>> START

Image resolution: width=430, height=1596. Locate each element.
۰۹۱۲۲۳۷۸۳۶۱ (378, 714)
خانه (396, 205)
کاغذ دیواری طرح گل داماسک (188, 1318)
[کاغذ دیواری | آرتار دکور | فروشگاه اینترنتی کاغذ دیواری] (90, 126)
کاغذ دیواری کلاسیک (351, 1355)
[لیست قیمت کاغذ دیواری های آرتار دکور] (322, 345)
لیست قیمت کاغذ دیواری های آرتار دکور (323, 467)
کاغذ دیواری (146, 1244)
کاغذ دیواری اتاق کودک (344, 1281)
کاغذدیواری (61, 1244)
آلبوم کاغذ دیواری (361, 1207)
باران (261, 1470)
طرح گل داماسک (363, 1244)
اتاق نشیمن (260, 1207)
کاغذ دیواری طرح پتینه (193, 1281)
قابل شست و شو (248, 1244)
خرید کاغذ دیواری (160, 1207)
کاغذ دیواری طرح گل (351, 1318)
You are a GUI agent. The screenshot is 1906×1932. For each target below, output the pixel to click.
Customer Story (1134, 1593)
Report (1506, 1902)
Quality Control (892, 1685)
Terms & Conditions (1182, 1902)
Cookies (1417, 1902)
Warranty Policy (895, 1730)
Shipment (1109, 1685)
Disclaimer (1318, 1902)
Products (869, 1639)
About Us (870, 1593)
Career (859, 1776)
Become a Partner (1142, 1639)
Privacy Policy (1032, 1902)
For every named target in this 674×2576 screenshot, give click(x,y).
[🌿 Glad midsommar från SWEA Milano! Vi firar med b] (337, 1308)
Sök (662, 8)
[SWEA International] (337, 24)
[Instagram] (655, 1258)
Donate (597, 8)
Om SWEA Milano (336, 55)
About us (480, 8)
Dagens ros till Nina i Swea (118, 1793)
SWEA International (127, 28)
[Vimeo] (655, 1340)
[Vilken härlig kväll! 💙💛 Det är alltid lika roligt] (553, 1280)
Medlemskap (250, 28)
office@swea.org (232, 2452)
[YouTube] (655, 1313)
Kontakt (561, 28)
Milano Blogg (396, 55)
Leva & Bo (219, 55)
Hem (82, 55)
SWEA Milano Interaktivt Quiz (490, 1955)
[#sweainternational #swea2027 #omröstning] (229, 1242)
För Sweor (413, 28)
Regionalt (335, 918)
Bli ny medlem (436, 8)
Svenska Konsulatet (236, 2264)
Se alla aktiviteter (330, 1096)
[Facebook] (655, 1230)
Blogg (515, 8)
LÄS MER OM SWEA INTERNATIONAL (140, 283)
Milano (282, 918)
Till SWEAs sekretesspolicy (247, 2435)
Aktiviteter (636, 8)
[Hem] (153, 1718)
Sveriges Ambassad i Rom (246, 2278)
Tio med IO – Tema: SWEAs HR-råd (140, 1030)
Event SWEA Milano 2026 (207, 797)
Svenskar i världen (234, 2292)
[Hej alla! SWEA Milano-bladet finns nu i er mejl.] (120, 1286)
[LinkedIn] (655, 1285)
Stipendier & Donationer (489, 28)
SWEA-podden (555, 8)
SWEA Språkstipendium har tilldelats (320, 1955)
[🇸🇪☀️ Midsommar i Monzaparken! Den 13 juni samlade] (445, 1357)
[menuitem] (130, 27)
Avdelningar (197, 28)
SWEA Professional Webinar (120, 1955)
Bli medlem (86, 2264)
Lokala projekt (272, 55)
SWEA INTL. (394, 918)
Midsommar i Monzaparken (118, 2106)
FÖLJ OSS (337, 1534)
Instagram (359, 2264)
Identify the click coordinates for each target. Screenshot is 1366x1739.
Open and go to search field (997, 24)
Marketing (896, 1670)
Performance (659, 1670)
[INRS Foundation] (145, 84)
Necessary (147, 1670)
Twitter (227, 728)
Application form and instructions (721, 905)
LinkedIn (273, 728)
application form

>> END

• WHAT IS NEEDED
Reproduce all of the records above line for line, without changing a single character.

• SOLUTION TO THE PROBLEM
Image resolution: width=430, height=1596. Locate each element.
۰۹۱۲۲۳۷۸۳۶۱ (378, 714)
خانه (396, 205)
کاغذ دیواری طرح گل داماسک (188, 1318)
[کاغذ دیواری | آرتار دکور | فروشگاه اینترنتی کاغذ دیواری] (90, 126)
کاغذ دیواری کلاسیک (351, 1355)
[لیست قیمت کاغذ دیواری های آرتار دکور] (322, 345)
لیست قیمت کاغذ دیواری های آرتار دکور (323, 467)
کاغذ دیواری (146, 1244)
کاغذ دیواری اتاق کودک (344, 1281)
کاغذدیواری (61, 1244)
آلبوم کاغذ دیواری (361, 1207)
باران (261, 1470)
طرح گل داماسک (363, 1244)
اتاق نشیمن (260, 1207)
کاغذ دیواری طرح پتینه (193, 1281)
قابل شست و شو (248, 1244)
خرید کاغذ دیواری (160, 1207)
کاغذ دیواری طرح گل (351, 1318)
You are a GUI agent. The screenshot is 1906×1932. For each target below, output the pixel to click.
Customer Story (1134, 1593)
Report (1506, 1902)
Quality Control (892, 1685)
Terms & Conditions (1182, 1902)
Cookies (1417, 1902)
Warranty Policy (895, 1730)
Shipment (1109, 1685)
Disclaimer (1318, 1902)
Products (869, 1639)
About Us (870, 1593)
Career (859, 1776)
Become a Partner (1142, 1639)
Privacy Policy (1032, 1902)
For every named target in this 674×2576 screenshot, give click(x,y).
[🌿 Glad midsommar från SWEA Milano! Vi firar med b] (337, 1308)
Sök (662, 8)
[SWEA International] (337, 24)
[Instagram] (655, 1258)
Donate (597, 8)
Om SWEA Milano (336, 55)
About us (480, 8)
Dagens ros till Nina i Swea (118, 1793)
SWEA International (127, 28)
[Vimeo] (655, 1340)
[Vilken härlig kväll! 💙💛 Det är alltid lika roligt] (553, 1280)
Medlemskap (250, 28)
office@swea.org (232, 2452)
[YouTube] (655, 1313)
Kontakt (561, 28)
Milano Blogg (396, 55)
Leva & Bo (219, 55)
Hem (82, 55)
SWEA Milano Interaktivt Quiz (490, 1955)
[#sweainternational #swea2027 #omröstning] (229, 1242)
För Sweor (413, 28)
Regionalt (335, 918)
Bli ny medlem (436, 8)
Svenska Konsulatet (236, 2264)
Se alla aktiviteter (330, 1096)
[Facebook] (655, 1230)
Blogg (515, 8)
LÄS MER OM SWEA INTERNATIONAL (140, 283)
Milano (282, 918)
Till SWEAs sekretesspolicy (247, 2435)
Aktiviteter (636, 8)
[Hem] (153, 1718)
Sveriges Ambassad i Rom (246, 2278)
Tio med IO – Tema: SWEAs HR-råd (140, 1030)
Event SWEA Milano 2026 (207, 797)
Svenskar i världen (234, 2292)
[Hej alla! SWEA Milano-bladet finns nu i er mejl.] (120, 1286)
[LinkedIn] (655, 1285)
Stipendier & Donationer (489, 28)
SWEA-podden (555, 8)
SWEA Språkstipendium har tilldelats (320, 1955)
[🇸🇪☀️ Midsommar i Monzaparken! Den 13 juni samlade] (445, 1357)
[menuitem] (130, 27)
Avdelningar (197, 28)
SWEA Professional Webinar (120, 1955)
Bli medlem (86, 2264)
Lokala projekt (272, 55)
SWEA INTL. (394, 918)
Midsommar i Monzaparken (118, 2106)
FÖLJ OSS (337, 1534)
Instagram (359, 2264)
Identify the click coordinates for each target. Screenshot is 1366x1739.
Open and go to search field (997, 24)
Marketing (896, 1670)
Performance (659, 1670)
[INRS Foundation] (145, 84)
Necessary (147, 1670)
Twitter (227, 728)
Application form and instructions (721, 905)
LinkedIn (273, 728)
application form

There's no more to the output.